October 8 Philadelphia Daily News:
“One night after Roy Halladay threw a no-hitter in his postseason debut, Sergei Bobrovsky did his best to match him.
Bobrovsky, unearthed from Russia, flirted with perfection in his own debut last night, holding the Pittsburgh Penguins scoreless through two periods. Bobrovsky skated off the ice leaving the Flyers wondering if they have finally found a goaltender.
Bobrovsky bailed out the Flyers in the first period and, despite allowing two third-period goals, stopped 29 of 31 shots to carry the team to an impressive, 3-2 opening-night victory.
As the youngest goaltender to start a season opener in Flyers history, the 22-year-old Bobrovsky seemingly was not fazed by anything. He wasn’t rattled by the grand opening of the palatial Consol Energy Arena, a deep-rooted and hate-filled Flyers and Penguins rivalry, or even facing two of the purest goal scorers in Sidney Crosby and fellow Russian Evgeni Malkin.
“I wasn’t too nervous, I was ready for this,” Bobrovsky said with the help of translator Alex Gluhovsky. “At times, I had to make saves. At times, other guys had to make plays. But it was a whole team effort. It wasn’t anything too out of the ordinary.
“It doesn’t really matter to me if it’s a rivalry or not. It doesn’t really matter who we play. It’s a game you have to come out and win.”
Bobrovsky did just that, becoming the first Flyers goalie to win his NHL debut since Antero Niittymaki did it in 2004.
Last year, the Flyers rode newcomer Ray Emery to a 2-0 shutout on opening night in Carolina. Emery only ended up making 29 starts before being sidelined with a season-ending hip surgery.

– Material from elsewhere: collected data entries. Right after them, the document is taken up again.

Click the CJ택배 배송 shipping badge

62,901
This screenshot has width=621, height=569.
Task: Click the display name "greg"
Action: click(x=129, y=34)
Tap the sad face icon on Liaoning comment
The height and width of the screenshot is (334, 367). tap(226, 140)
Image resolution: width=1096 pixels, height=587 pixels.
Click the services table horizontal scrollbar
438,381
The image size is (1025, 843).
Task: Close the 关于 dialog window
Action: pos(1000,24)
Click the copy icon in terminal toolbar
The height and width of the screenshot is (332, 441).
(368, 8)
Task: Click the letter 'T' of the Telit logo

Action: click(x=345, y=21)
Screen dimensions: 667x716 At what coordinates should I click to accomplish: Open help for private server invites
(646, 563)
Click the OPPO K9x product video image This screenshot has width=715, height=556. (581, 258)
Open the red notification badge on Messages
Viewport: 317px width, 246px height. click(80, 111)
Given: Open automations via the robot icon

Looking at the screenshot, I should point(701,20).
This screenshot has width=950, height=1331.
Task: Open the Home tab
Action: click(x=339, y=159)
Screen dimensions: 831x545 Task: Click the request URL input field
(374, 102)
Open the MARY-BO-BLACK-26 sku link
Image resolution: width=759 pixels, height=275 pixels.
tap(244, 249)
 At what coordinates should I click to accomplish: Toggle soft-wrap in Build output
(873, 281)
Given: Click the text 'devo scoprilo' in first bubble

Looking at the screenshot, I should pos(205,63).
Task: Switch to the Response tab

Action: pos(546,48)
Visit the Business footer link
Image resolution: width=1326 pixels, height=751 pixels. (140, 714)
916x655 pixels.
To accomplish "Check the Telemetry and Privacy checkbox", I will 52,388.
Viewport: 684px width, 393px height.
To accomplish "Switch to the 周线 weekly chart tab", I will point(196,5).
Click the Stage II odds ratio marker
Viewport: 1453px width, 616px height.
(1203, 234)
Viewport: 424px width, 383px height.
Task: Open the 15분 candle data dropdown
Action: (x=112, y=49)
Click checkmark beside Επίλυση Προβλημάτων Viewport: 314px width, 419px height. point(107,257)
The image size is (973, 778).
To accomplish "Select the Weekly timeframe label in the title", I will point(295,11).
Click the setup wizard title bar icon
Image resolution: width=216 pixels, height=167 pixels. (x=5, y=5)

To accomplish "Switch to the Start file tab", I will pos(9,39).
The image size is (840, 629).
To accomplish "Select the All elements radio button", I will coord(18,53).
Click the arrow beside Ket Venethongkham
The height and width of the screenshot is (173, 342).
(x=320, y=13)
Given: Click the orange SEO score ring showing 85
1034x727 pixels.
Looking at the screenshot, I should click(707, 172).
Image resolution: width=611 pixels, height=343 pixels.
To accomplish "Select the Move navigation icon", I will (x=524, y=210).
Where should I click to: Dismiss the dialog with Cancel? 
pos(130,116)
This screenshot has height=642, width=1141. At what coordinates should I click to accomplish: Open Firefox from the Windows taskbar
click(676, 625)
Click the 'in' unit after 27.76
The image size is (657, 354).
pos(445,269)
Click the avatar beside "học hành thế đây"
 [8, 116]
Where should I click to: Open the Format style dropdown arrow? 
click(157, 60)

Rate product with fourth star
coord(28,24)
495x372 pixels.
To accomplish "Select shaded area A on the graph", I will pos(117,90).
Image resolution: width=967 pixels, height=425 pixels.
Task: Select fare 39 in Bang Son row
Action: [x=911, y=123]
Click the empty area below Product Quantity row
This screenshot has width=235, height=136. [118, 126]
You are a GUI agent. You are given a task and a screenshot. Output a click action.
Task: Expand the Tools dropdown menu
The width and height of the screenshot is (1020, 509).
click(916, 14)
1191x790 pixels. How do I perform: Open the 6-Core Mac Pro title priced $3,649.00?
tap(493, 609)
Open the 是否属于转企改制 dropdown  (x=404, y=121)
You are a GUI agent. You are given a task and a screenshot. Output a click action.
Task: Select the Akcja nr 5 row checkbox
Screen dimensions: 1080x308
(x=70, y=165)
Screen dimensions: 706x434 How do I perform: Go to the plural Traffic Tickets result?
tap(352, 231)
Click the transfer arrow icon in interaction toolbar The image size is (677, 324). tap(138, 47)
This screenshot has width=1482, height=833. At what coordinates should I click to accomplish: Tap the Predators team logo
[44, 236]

Bobrovsky was perhaps the most impressive at the beginning – surviving a Penguins onslaught during the opening 10 minutes that included a timeout by coach Peter Laviolette and at least four defensive-zone turnovers – and at the end of the game, when the Penguins finished the final 74 seconds with a man advantage.
“I thought he played a really good game,” Laviolette said. “In the first period, he played really strong and we played sloppy. We turned the puck over far too many times in the defensive zone and in the neutral zone. He made save after save in the first period.”
Laviolette’s timeout – and subsequent tongue-lashing during the first period – settled the Flyers and allowed them time to regroup, playing without top defenseman Chris Pronger.
“Early on there, it could have easily been 2 or 3-0,” defenseman Matt Carle said. “He really stood on his head. He was ready to play. Once we got our legs under us, we got some ugly goals and started created chances.”
Danny Briere etched his name into the blank Consol Energy Arena record books by notching the game’s first goal, giving the Flyers a 1-0 lead on the power play 2:51 into the second period.”